Wirtschaft : dm will vor allem in Berlin wachsen

Drogeriekette plant deutschlandweit 100 neue Filialen / Skepsis beim Versandhandel mit Pillen

Maren Peters

Berlin - Die Drogeriemarktkette dm will nach zweistelligem Wachstum seine Expansion fortsetzen. Auch im neuen Geschäftsjahr, das gerade begonnen hat, sollen rund 100 neue Filialen in Deutschland eröffnet werden, davon mindestens neun in Berlin. Das kündigte Götz Werner, der Vorsitzende der Geschäftsführung, am Donnerstag in Berlin an. Das Unternehmen mit Sitz in Karlsruhe will auch künftig vor allem organisch wachsen, Übernahmen schloss Werner aber nicht aus. „Wir prüfen alles, was auf den Tisch kommt.“

Konkurrent Schlecker hatte erst vor zwei Wochen angekündigt, die Kette Ihr Platz zu übernehmen und damit die Marktführerschaft auszubauen. Schlecker ist mit einem Gesamtumsatz von knapp sieben Milliarden Euro (2006) unangefochtener Branchenführer auf dem deutschen Drogerie-Markt. dm folgt als Nummer zwei mit 936 Filialen und rund vier Milliarden Gesamtumsatz vor Rossmann (2,2 Milliarden Euro). Die Unternehmen liefern sich einen harten Verdrängungswettbewerb. Für jede neue Filiale müsse eine andere schließen, sagte Werner. Auch sein Unternehmen mache pro Jahr rund 30 Geschäfte zu.
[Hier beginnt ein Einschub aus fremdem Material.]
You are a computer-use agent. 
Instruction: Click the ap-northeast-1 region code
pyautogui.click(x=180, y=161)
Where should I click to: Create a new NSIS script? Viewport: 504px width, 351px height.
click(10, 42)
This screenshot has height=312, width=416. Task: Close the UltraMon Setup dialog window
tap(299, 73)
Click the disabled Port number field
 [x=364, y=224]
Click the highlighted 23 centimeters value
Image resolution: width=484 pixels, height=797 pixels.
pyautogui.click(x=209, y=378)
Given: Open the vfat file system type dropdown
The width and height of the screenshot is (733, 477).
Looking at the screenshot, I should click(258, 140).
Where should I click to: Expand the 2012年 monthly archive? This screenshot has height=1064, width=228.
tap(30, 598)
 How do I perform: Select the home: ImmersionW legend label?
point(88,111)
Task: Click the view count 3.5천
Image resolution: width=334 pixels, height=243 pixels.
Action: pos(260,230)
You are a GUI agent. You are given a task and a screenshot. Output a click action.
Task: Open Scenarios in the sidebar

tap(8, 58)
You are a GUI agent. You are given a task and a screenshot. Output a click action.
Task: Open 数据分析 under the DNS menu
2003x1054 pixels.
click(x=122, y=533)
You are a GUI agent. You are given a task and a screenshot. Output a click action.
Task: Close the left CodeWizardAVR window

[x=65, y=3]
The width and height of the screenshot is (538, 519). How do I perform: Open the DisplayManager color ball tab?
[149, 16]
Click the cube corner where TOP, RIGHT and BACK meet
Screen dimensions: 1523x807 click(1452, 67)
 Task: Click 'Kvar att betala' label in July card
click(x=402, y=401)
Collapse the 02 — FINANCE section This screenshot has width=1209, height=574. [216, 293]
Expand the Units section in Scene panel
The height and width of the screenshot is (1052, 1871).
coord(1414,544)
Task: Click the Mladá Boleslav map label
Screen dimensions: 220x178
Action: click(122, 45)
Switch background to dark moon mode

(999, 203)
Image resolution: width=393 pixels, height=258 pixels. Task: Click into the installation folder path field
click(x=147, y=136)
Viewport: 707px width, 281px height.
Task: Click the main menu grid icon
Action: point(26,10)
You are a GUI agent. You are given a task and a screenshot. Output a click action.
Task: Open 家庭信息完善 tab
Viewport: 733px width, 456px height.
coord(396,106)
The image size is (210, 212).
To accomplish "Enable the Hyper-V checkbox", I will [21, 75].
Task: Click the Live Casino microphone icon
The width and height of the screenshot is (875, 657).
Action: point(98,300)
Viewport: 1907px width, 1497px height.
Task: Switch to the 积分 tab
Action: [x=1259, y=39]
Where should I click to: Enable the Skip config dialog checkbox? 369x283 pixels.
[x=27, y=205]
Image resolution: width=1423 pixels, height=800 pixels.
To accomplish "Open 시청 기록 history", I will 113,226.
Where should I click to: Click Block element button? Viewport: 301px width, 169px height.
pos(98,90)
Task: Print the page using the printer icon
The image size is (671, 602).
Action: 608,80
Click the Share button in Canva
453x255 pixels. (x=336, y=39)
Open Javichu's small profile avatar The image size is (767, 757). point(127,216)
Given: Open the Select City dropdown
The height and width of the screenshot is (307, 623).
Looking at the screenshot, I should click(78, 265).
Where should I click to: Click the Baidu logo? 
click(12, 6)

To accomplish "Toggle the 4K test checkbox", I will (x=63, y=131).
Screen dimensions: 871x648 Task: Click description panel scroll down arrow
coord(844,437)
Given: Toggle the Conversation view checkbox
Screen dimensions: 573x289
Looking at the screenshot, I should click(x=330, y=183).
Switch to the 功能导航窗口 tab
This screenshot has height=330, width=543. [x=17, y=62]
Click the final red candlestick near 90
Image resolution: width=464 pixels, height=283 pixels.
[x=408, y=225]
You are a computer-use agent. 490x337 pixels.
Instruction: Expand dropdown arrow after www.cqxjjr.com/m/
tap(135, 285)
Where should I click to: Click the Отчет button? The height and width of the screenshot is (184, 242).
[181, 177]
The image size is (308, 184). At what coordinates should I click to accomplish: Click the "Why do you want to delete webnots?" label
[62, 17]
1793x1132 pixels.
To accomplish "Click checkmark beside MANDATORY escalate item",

dm ist im vergangenen Jahr vor allem wegen zahlreicher Neueröffnungen gewachsen, 67 allein in Deutschland. Im Heimatmarkt stieg der Umsatz um 11,9 Prozent und überschritt damit zum ersten Mal die Marke von drei Milliarden Euro. Flächenbereinigt, also ohne die neuen Filialen, stand immer noch ein Plus von 5,1 Prozent. Zum Gewinn sagte Werner nur: „Wir sind sehr zufrieden“, das Ergebnis sei auf jeden Fall positiv.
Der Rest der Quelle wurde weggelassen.